Quels sont les projets réalistes ? quels sont les projets vraiment porteurs ? Qu'est-ce qui dans ce foisonnement d'idées et d'innovation échouera ou réussira ? Il n'y a qu'une seule vraie façon de le savoir. Prendre le risque et innover--éventuellement en s'entourant d'experts 🙂. En sachant s'appuyer sur les technologies des GAFIMs et les APIs d'IA qu'ils mettent à disposition (IBM Watson, Google Cloud Machine Learning, Amazon ML, etc.), ou en travaillant avec une des nombreuses startups qui se lancent dans ce type de sujet.

En revanche, développer en interne sa propre technologie d'IA n'est probablement pas la bonne voie. A moins que la technologie sur laquelle vous voulez travailler soit complètement fondamentale pour votre business (par exemple si vous êtes une startup de reconnaissance visuelle), inutile d'essayer de faire mieux que les géants tech qui investissent massivement dans l'IA.

Surtout, soyons visionnaires et rêveurs lors des keynotes--et pragmatiques et réalistes lors des lancements de projets. L'ambition mal maîtrisée devient l'ennemi du succès; l'imagination sur le potentiel de l'IA déborde plus que le Nil pendant le déluge.
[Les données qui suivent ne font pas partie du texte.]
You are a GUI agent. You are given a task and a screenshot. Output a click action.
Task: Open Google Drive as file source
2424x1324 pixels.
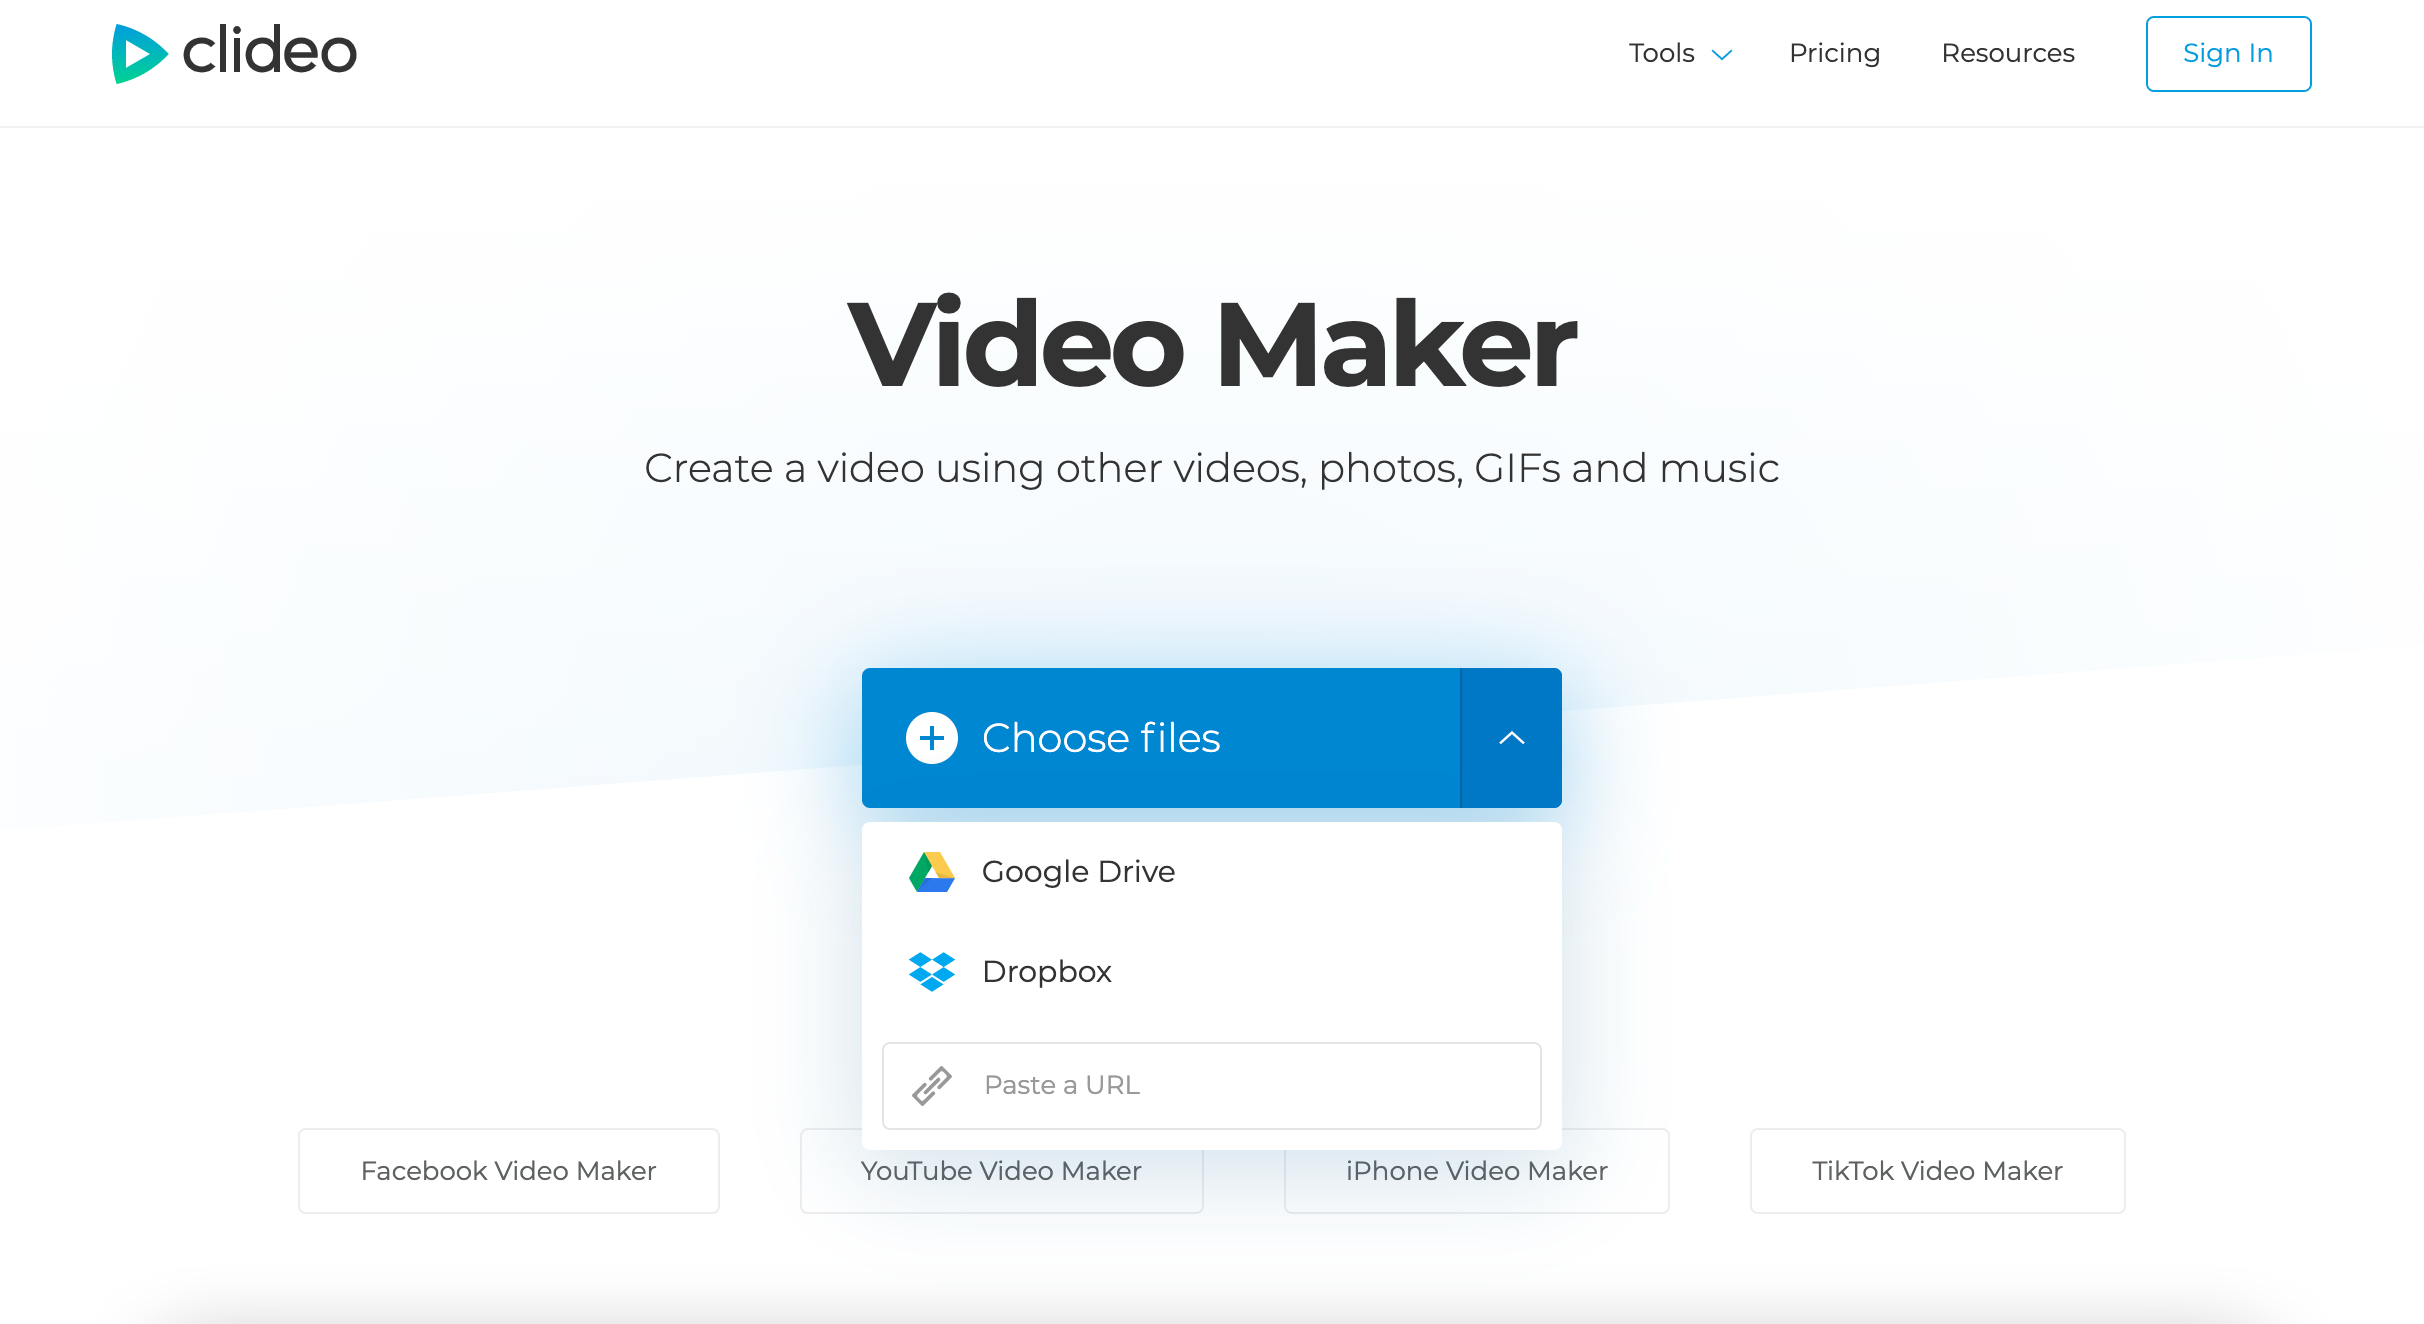pyautogui.click(x=1079, y=871)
Dans les années 60, les chercheurs en intelligence artificielle prédisaient l'avènement de l'IA forte, qui fait tout mieux que les humains sans assistance, pour les années 90. Epic fail. Mais en 2000 les ordinateurs savaient quand même lire des chèques écrits, détecter des cas complexes de fraudes bancaires et battre les humains aux échecs.

Dans les années 2010, certains annoncent à nouveau la fin du travail et le remplacement intégral de l'homme par des programmes dans 30 ans. L'histoire permet de douter de cette timeline agressive. Mais l'IA arrivera sans doute à conduire votre voiture, à faire vos courses, à trouver les métiers sous-jacents des échecs et succès de vos campagnes digitales, et à créer le slogan de votre prochain produit--qui sera lui même probablement empreint d'IA. En 2040, les machines ne penseront pas toutes seules mais elles se marketeront toutes seules.